Menteri Koordinator Bidang Perekonomian Darmin Nasution mengatakan porsi impor tembakau mencapai sekitar 42%. Arahan Presiden Joko Widodo, sebisa mungkin impor tembakau itu diturunkan.
“Sebenarnya dari dulu kita juga impor, maka itu dipelajari dulu berapa banyak kita impor, kemudian membuat aturannya bisa benar. Kementerian Perindustrian, Kementerian Kesehatan dan Kementerian Pertanian agar membuat hitung-hitungannya dulu,” ujarnya usai mengikuti rapat terbatas pengendalian tembakau di Istana Negara yang dilansir dari Bisnis, Rabu (15/6)
Darmin menjelaskan persoalan aksesi dan ratifikasi FCTC bukan hanya masalah kesehatan. Langkah pemerintah dalam mengendalikan tembakau nantinya juga berpengaruh terhadap penerimaan negara dari pos kepabeanan dan cukai.
Mengutip Anggaran Pendapatn dan Belanja Negara Perubahan (APBNP) 2016, pemerintah menargetkan penerimaan komponen kepabeanan dan cukai sebesar Rp186,5 triliun. Nilai itu turun tipis dari APBNP 2015 yaitu Rp195 triliun.
Dari jumlah tersebut, cukai menjadi kontributor utama dengan porsi mencapai 78% senilai Rp146,6 triliun.
Menteri Perindustrian Saleh Husin membenarkan pengurangan impor tembakau akan berdampak pada sisi produksi yang ujung-ujungnya melemahkan penerimaan negara dari cukai dan pajak pertambahan nilai (PPN) tembakau.
Selain itu, ada lebih dari 6 juta orang tenaga kerja di sektor tembakau yang juga perlu menjadi perhatian.
Menteri Kesehatan Nina F. Moeloek menjelaskan akan berhati-hati dalam mengambil keputusan terkait aksesi dan ratifikasi FCTC, seperti yang diarahkan oleh Presiden Jokowi.

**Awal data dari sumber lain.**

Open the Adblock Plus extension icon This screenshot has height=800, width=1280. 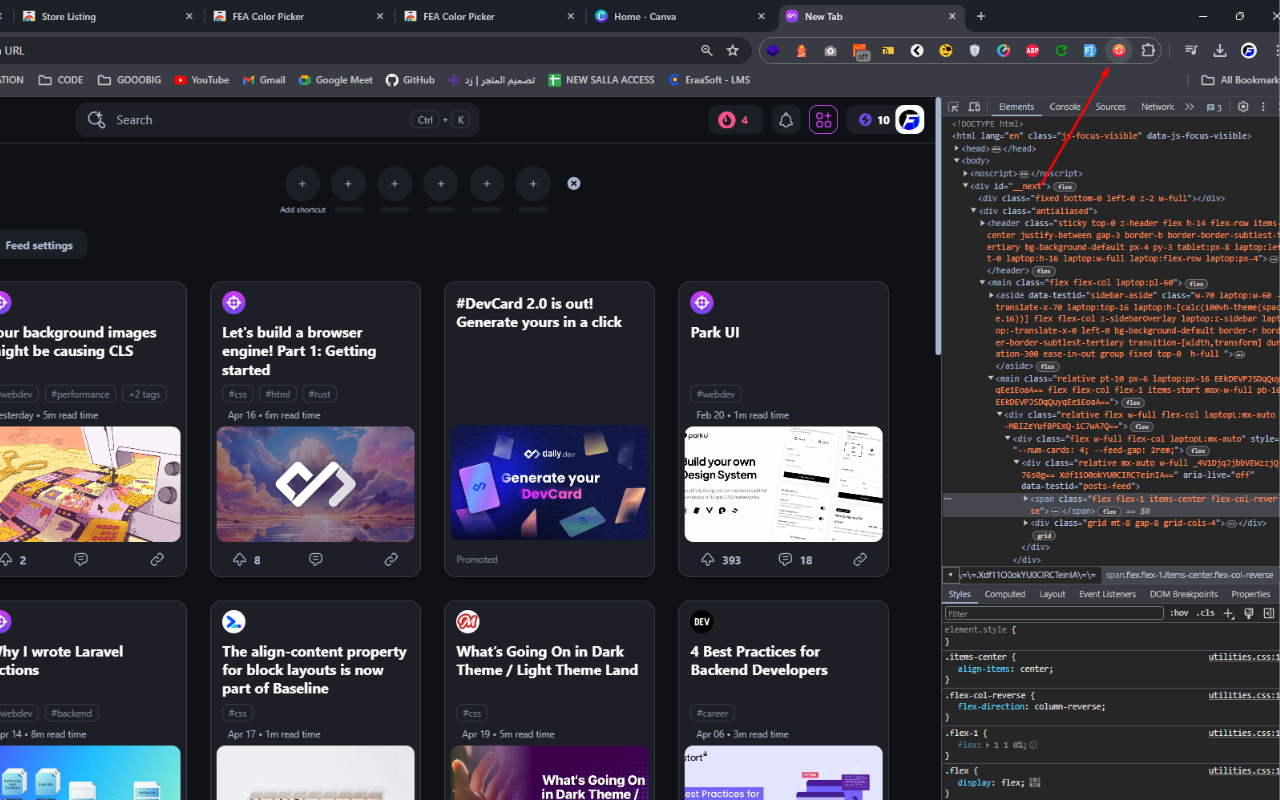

Dia mengakui, pengurangan impor pada gilirannya menekan produksi akan berdampak pada perubahan penerimaan cukai dan jumlah pelaku usaha.
“Kata Presiden, semua harus komprehensif, tidak hanya dari sisi kesehatan, tapi lain-lainnya harus diperhitungkan agar kita bijak mengambil keputusannya. Ini baru rapat pertama, tunggu rapat lainnya,” kata Nina.
Direktur Eksekutif Indef Enny Sri Hartati menuturkan langkah pengurangan impor demi kepentingan FCTC tidak tepat karena industri telah memiliki peta jalan yang disusun bersama Kemenperin.
“Kalau misal mau mengurangi impor, bisa tidak kekurangannya dipasok dari dalam negeri? Kalau tidak, ya jangan. Jangan FCTC menentukan arah kebijakan Pemerintah. Kepentingan nasional jangan sampai ditentukan oleh desakan eksternal.”